According to an article in the New York Times this past weekend, later this year Ticketmaster will begin auctioning off the best available seats for concerts that it is ticketing. According to John Pleasants, Ticketmaster's president and CEO, the fact that there is a thriving secondary ticket market suggests that concert tickets are unpriced today. Rather than put those additional dollars in the pockets of ticket brokers, Ticketmaster contends that those dollars should go to the promoters, venues and musicians themselves. Thus, Ticketmaster is going to offer its clients the ability to auction off tickets to their events. Pleasants calls primary market ticket auctioning the first step in "a new age of the ticket."
It is clear that Pleasants has a point about ticket pricing -- tickets to many concerts are unquestionably underpriced. Ticket brokers have long been the beneficiaries of that underpricing. More recently, eBay and other auction sites (like StubHub) have enabled a broader range of people to benefit from the arbitrage between a ticket's face value and its fair market value. With Ticketmaster's new pricing scheme, Ticketmaster's clients will be able to capture all of that value and in so doing derive greater return on the same limited number of seats, which venue operators will no doubt applaud. The same may not prove true of performers.
Ticketmaster's new pricing scheme ignores one important factor -- to my mind, rock concerts are as much about marketing as sales. Bands tour to promote themselves and promote record sales. While bands can certainly make a pretty penny touring, traditionally tickets have been priced so that they are accessible to their entire fan base, not just the richest groupies. Moreover, the poor fan with lots of time on her hand was supposed to have as good a shot at getting the best seats as was the rich guy with a big checkbook. I suspect that a band's loyal fans will not take kindly to rich folk buying up the front rows and leaving them to fight for the back of the house.
Perhaps the idea of the rock concert as marketing vehicle is an outdated concept and fans are willing to accept that tickets will sell for whatever the market will bear (if my recollection serves me correctly, Barbara Streisand was the first one who was willing to truly test the outer limits of market pricing and discovered that the prices for her shows were far more inelastic than anyone would have previously guessed). But you'd think that Ticketmaster would have learned from its feud with Pearl Jam almost a decade ago. There is something about rock concert tickets that elicits a visceral reaction from the ticket buying public. And if that reaction is an overwhelmingly negative one, variable pricing could easily backfire on the bands that first choose to implement it. If I were John Pleasants, I would roll out ticket auctioning very slowly and very carefully.
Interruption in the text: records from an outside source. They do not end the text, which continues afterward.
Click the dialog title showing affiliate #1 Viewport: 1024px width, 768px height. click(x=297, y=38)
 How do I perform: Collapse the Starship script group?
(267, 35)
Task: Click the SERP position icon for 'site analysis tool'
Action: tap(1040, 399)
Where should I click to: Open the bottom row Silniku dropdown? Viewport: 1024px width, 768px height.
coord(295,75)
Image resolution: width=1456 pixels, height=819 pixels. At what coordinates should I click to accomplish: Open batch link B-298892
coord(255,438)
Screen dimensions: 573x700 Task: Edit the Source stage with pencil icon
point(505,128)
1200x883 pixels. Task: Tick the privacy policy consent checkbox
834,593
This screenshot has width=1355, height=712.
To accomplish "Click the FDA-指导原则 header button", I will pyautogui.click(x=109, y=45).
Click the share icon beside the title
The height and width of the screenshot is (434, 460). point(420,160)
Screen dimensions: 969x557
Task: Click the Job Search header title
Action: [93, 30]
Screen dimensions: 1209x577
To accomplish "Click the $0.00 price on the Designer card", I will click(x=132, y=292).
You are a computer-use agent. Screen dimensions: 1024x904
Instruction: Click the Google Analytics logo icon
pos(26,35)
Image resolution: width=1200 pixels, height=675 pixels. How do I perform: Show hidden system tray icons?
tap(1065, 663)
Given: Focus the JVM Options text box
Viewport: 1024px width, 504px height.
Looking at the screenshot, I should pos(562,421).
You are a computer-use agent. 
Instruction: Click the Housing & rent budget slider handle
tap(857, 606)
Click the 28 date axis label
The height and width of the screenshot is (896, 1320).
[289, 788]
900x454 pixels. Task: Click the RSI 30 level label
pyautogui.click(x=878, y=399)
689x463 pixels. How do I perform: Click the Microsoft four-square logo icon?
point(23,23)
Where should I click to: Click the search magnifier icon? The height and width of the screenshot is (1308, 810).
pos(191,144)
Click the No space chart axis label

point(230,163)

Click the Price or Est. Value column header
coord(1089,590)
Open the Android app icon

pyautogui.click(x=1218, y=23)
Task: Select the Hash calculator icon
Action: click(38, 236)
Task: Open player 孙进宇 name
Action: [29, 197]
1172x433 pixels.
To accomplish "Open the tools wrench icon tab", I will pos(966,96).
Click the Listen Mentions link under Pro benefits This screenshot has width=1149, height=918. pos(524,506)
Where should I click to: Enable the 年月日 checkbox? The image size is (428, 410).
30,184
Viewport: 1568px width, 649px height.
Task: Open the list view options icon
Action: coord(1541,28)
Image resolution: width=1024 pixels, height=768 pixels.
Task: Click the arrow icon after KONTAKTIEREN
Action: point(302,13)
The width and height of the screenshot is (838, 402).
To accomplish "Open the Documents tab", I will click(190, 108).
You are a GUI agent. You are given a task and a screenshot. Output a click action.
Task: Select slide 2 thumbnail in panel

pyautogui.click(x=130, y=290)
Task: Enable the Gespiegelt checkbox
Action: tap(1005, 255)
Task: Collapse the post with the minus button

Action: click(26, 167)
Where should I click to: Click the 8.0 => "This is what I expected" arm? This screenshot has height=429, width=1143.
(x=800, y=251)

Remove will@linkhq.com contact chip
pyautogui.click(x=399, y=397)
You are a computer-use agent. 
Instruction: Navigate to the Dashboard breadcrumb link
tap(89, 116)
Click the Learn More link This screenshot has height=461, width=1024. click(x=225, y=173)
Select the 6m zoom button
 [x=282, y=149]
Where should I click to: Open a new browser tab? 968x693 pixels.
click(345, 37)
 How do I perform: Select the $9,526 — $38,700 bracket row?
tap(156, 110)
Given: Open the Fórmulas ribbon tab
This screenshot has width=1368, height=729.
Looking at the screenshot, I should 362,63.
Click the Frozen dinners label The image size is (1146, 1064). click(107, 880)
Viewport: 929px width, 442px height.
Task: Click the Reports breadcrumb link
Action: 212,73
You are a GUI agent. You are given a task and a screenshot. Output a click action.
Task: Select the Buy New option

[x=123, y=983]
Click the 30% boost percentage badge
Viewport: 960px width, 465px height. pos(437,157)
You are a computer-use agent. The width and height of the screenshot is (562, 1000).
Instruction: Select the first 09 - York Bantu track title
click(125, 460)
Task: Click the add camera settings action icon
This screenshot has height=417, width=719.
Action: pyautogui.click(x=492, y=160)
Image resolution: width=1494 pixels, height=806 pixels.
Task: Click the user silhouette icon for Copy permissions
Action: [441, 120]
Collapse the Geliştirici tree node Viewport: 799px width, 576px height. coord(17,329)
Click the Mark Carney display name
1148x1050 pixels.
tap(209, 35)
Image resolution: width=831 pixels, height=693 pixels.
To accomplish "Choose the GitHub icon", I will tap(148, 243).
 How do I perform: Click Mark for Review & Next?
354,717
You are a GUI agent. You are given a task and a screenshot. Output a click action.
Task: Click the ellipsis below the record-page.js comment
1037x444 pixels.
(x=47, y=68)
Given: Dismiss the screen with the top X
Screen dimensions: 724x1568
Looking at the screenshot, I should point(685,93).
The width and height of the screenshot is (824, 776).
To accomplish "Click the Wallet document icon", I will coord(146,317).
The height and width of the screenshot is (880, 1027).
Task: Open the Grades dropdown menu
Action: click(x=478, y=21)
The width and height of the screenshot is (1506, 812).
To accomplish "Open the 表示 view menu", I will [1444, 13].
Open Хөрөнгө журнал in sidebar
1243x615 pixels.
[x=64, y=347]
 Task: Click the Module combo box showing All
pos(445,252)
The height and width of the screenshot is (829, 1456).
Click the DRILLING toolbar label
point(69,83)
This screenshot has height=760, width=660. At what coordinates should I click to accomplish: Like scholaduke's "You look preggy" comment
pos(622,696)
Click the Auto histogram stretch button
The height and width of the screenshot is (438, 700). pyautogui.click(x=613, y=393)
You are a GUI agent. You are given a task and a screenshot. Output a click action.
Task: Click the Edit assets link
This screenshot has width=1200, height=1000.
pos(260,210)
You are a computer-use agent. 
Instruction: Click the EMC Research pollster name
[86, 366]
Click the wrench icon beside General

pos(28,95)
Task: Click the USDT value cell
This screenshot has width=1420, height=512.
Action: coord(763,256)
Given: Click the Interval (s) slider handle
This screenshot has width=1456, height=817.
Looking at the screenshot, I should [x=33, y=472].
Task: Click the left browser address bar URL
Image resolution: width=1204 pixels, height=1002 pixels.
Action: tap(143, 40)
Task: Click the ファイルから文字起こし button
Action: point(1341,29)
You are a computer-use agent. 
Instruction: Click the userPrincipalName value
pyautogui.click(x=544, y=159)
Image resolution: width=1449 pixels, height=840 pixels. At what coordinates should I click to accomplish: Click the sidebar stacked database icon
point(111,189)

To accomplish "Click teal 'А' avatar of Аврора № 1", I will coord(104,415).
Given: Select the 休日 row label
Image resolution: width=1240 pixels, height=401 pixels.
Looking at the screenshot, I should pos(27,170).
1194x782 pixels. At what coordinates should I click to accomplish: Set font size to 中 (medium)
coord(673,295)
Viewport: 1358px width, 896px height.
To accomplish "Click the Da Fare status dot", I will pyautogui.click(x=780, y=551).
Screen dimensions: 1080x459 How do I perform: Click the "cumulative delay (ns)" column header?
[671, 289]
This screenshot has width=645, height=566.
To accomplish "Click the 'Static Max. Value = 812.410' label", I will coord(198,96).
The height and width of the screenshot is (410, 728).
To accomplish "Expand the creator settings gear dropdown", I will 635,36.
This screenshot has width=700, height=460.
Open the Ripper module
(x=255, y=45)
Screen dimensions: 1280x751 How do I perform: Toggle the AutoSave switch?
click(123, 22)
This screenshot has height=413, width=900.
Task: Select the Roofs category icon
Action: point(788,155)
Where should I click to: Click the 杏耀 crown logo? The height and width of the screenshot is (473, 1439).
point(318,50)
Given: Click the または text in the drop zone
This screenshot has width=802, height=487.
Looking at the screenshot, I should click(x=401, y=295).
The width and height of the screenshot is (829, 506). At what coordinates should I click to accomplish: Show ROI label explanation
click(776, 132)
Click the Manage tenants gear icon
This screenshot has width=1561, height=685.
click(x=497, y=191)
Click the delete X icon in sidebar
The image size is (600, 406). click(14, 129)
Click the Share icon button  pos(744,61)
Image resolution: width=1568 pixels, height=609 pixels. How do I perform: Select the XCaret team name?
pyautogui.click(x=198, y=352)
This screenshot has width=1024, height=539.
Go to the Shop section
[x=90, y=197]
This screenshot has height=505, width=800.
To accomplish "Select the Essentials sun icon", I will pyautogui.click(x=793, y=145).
UPDATE: My brother emailed me after I posted this entry and told me that I was completely wrong. He argued that every time Red Sox ticket prices have been jacked up, fans have grumbled like crazy but always ultimately come back and paid the toll. Despite his firm belief that I am wrong and that there will be no backlash from concert ticket auctioning, he just sent me this article in which a number of sports venue managers state that they will not allow auctioning of their tickets. As the article concludes:
[T]he primary risk, according to Baker [of StubHub], Thomas [of Tickets.com] and team executives, is at the public relations level. Teams and venue operators are fearful of the perception that they are gouging fans.